Monday, June 29, 2015

TUESDAY. JUNE 30. 2015

***TECHNIQUE***CONSISTENCY***INTENSITY***


1) STRETCH:

2) WARM UP:

**SKILL WORK**
DEADLIFT
CHEST TO BAR PULL UPS (C2B)

3) W.O.D
AMRAP.12 MIN OF:
6 C2B PULL UPS
6 DEADLIFT #225
6 PUSH PRESS #135
*LOG TOTAL ROUNDS AND ANY PARTIALLY COMPLETED ROUNDS. IF YOU ONLY HAVE ONE BAR DO AMRAP.15 MIN, LOAD THAT BAR WITH 2X 45LB PLATES EACH SIDE, NO CLIPS, REMOVE AND REPLACE PLATES FROM DEADLIFTS TO PUSH PRESS AS REQUIRED. 






**RAMP WOD**
AMRAP.12 MIN OF:
6 PULL UPS
6 DEADLIFT #165
6 PUSH PRESS #95
*LOG TOTAL ROUNDS AND ANY PARTIALLY COMPLETED ROUNDS.

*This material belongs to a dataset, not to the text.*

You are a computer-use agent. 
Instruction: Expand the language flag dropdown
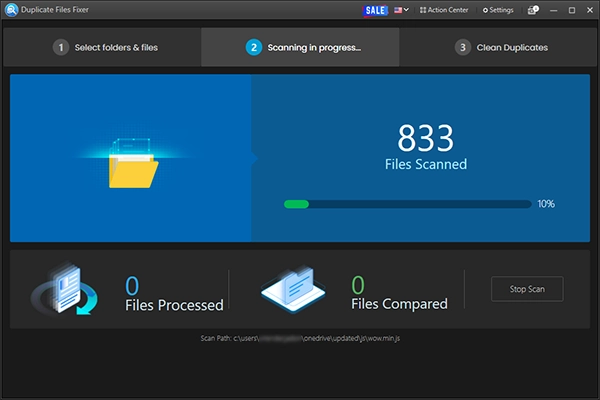(x=401, y=10)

- WHAT TYPE OF FUEL YOU BURNING IN THAT TANK - NUTRITION CENTRAL -
YOU MUST BALANCE YOUR MACRO-NUTRIENTS (PROTEIN-CARBS-FAT) AT EACH MEAL. OUR BODIES ARE JUST LIKE HORMONAL TEETER TOTTERS AND FOOD IS WHAT EFFECTS THE UPS AND DOWNS OF THAT INTERNAL TEETER TOTTER. THE TRICK IS TO KEEP IT BALANCED. IF YOU CONSISTANTLY EAT YOUR PROTEINS, CARBS AND FATS TOGETHER, YOU WILL LIVE LIFE MORE PHYSICALLY AND EMOTIONALLY BALANCED. AS AN ADDED BENEFIT, AS A CROSSFITTER, EATING IN THIS MANNER WILL ALLOW YOU TO PERFORM AT THE HIGHEST LEVEL POSSIBLE.